The dispute between the parties was over whether a funding structure used to buy two other companies was a tax-avoidance arrangement.
In 2003, the Australian building-products supplier used an arrangement known as "optional convertible notes" (OCNs) to advance $78 million to its New Zealand subsidiary for these purchases.
From 2003 to 2008, Alesco NZ claimed deductions for amounts treated as interest liabilities on the notes, in accordance with a determination issued by the tax commissioner. But the commissioner then denied Alesco the interest deductions and treated the funding structure as a tax-avoidance arrangement.
Alesco went to the High Court, but the IRD's position was upheld by Justice Paul Heath in 2011. Alesco then took the case to the Court of Appeal, but it was unanimously dismissed by Justices Mark O'Regan, Rhys Harrison and Douglas White, who said, "There is only one available inference: Alesco NZ adopted the OCNs solely in pursuit of the goal of tax avoidance."
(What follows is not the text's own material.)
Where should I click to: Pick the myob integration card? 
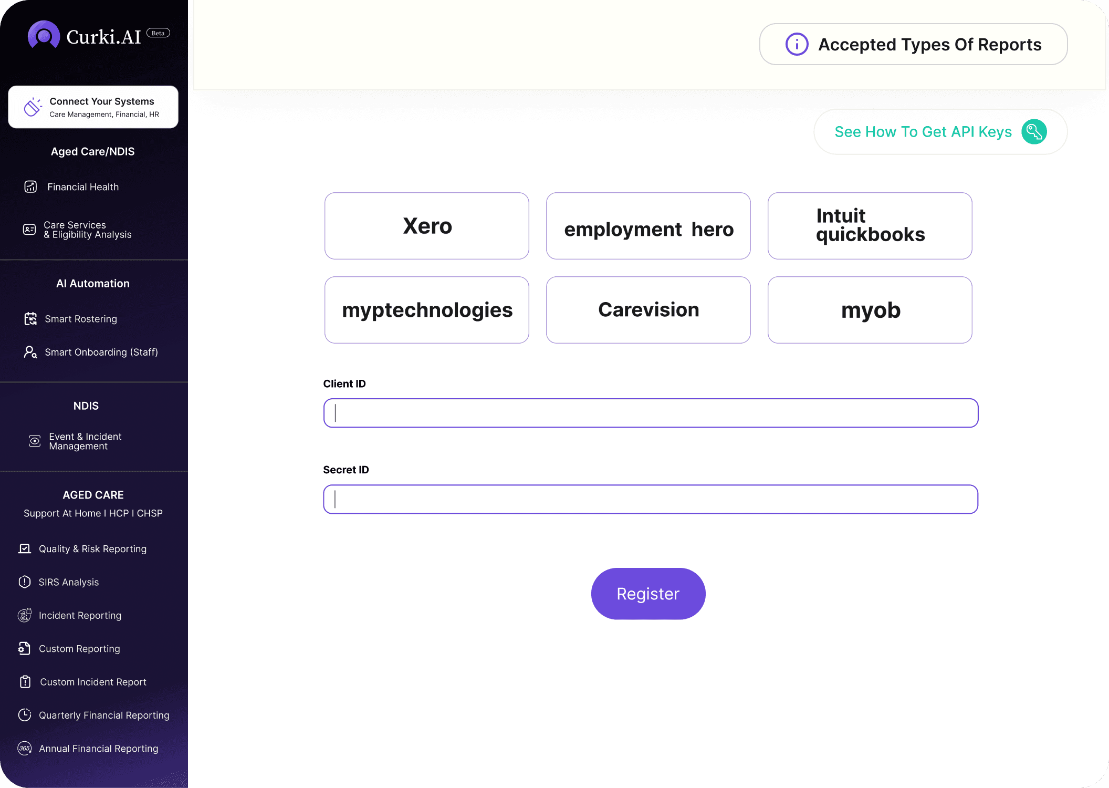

University of Auckland Business School senior lecturer in tax law Mark Keating called the Court of Appeal decision a "complete slam dunk for the IRD".
Alesco was then granted leave to appeal to the Supreme Court and the case was due to be heard this month.
The Alesco decision has wider implications, with a raft of other companies facing similar proceedings, with some $300 million in tax and penalties at stake.
Among other Australasian corporates caught up are Qantas, Transfield, Telstra Corp, Toll Holdings, and Ironbridge, the former owners of Mediaworks, which runs the TV3 and RadioLive networks.